However, critics argue that blanket injunctions prevent another person’s right to dispute the copyright holder’s “ownership” of the content. The larger lack of judicial deliberation over ownership could lead to copyright owners having to prove once again down the line that they own the copyrighted content in question.

Did the rogue websites take any action earlier? Different variations of “raretoonsindia” were hosting copyrighted children’s content without authorisation, Singh’s order observed. After being notified of the same, an email response said: “Thanks For Informing Us! All Requested Content is Deleted!”. However, soon after, a mirror domain surfaced with all the copyrighted content flagged earlier.
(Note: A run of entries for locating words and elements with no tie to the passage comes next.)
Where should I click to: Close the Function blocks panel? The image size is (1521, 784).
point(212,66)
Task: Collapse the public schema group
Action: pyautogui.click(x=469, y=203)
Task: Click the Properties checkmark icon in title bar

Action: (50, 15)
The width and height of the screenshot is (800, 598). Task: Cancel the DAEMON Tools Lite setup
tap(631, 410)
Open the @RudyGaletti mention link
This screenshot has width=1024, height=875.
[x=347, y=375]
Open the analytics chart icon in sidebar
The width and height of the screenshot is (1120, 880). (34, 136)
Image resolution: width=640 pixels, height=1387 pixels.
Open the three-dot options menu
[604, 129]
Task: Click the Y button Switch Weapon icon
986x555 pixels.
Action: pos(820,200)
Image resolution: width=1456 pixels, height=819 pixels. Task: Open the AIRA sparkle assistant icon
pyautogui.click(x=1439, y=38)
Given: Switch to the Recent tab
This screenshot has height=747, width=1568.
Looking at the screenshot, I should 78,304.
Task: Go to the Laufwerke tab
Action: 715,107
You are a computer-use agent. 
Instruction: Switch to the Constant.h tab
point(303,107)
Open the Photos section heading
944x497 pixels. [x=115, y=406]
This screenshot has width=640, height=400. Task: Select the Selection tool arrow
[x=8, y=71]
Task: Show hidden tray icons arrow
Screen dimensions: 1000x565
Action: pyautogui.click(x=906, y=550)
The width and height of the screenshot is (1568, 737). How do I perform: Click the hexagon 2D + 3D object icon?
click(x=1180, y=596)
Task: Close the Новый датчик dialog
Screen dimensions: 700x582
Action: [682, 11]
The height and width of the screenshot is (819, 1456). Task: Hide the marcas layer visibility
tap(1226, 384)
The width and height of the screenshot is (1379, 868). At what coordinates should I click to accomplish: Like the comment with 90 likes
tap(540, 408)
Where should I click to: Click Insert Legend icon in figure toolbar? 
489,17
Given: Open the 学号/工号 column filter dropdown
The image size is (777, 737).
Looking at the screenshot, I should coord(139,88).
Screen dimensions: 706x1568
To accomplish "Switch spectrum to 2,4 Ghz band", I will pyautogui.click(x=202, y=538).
What makes a website “rogue”? Singh listed out various characteristics of the 44 websites in question, which included:

  • The names of the persons who registered the domain names are unavailable. Most websites do not have contact details or addresses, but some do have email addresses;
  • The websites “mask their identity” by subscribing to features like “privacy protect”. Also, there’s no clarity on who makes available the content on the websites;
  • Some appear to generate revenue, given that they host ads for virtual private networks. The websites also promote their mobile apps, as well as downloading the .apk files for them;
  • The websites seemingly encourage users to download Telegram and join channels where unauthorised content is widely shared. Interestingly, Justice Singh delivered a landmark order on Telegram’s intersections with piracy last year, directing the platform to disclose information on the users coordinating similar acts of piracy;
  • Different quality options are provided to download the content (such as high definition, etc). This content can also be downloaded to phones.